EXTRACTED RECORDS START
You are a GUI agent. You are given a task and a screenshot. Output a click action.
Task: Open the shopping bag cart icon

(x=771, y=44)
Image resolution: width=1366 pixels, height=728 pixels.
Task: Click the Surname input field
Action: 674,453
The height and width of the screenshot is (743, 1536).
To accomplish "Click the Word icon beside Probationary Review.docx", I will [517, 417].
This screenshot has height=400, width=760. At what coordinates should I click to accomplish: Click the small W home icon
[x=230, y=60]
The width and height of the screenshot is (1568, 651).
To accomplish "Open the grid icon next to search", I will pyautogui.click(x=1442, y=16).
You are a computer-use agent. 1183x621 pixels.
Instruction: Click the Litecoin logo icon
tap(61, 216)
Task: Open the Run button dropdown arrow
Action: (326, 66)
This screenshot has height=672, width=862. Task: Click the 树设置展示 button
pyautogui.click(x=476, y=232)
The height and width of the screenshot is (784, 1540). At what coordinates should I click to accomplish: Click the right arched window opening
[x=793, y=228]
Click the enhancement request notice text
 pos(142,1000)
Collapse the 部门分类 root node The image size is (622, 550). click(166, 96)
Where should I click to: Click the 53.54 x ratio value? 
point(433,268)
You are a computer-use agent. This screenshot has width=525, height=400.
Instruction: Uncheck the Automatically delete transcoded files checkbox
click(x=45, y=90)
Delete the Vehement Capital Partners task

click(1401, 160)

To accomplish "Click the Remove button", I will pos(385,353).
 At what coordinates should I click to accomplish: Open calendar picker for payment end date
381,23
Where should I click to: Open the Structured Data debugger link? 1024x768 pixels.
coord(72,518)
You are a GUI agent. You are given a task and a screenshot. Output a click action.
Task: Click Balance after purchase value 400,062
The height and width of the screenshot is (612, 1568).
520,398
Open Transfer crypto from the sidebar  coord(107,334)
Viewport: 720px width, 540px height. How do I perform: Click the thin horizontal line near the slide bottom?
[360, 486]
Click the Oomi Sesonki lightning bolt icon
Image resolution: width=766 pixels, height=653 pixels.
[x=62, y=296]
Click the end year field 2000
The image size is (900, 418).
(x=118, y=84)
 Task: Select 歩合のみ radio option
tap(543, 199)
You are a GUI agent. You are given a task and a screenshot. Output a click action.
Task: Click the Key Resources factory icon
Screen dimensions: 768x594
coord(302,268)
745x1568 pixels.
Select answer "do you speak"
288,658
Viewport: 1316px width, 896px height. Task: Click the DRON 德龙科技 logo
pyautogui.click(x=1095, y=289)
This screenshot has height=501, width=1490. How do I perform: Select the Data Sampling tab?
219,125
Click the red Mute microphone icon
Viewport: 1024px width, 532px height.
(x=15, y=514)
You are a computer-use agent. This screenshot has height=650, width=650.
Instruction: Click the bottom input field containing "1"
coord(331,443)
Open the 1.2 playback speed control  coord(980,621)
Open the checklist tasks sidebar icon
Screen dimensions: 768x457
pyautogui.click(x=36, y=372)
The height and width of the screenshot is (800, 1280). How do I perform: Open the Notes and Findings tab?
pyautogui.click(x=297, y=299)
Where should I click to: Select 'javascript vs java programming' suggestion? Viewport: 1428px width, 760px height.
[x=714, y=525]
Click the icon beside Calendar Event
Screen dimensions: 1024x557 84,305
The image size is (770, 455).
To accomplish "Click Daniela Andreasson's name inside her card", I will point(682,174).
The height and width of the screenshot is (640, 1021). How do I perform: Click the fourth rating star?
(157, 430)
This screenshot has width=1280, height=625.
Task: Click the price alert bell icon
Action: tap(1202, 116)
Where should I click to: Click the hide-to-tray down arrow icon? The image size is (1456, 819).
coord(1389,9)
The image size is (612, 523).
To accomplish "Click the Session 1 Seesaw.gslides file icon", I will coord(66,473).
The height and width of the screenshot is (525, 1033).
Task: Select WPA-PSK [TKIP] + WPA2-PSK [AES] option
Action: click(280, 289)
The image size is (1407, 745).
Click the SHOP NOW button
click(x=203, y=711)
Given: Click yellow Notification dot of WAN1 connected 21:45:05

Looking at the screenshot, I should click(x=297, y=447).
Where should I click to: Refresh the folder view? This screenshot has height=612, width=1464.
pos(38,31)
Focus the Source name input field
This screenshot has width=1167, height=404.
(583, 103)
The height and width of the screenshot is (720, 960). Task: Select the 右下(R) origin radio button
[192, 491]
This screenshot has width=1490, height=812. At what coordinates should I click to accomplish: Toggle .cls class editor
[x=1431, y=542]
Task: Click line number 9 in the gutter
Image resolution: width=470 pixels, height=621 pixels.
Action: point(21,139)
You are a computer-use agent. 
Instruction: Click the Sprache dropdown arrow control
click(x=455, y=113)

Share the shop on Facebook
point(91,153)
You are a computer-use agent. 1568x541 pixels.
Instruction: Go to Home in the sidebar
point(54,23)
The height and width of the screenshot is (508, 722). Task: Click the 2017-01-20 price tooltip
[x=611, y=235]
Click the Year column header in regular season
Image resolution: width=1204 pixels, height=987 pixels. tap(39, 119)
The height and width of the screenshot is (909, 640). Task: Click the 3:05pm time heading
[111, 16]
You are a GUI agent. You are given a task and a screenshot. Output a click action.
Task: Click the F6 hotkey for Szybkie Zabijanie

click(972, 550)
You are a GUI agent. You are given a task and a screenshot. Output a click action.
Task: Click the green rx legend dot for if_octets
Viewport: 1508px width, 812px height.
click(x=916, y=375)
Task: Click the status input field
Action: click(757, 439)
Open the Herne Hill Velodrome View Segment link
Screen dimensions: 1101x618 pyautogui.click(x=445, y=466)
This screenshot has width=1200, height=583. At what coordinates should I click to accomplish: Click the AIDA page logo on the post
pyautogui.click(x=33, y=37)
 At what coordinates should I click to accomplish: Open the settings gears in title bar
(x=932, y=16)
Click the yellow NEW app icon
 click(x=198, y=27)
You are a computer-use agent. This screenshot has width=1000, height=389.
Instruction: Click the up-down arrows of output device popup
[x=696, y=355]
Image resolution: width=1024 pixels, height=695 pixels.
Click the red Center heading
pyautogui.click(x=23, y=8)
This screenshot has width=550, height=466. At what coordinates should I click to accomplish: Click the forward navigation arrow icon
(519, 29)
EXTRACTED RECORDS END
PROBLEM DETAILS
Look for the word "computer" in the data, then return every line that contains it.

TASK RESULT
You are a computer-use agent. 1183x621 pixels.
You are a computer-use agent. This screenshot has width=525, height=400.
You are a computer-use agent. This screenshot has height=650, width=650.
You are a computer-use agent. 
You are a computer-use agent. 1568x541 pixels.
You are a computer-use agent. This screenshot has width=1000, height=389.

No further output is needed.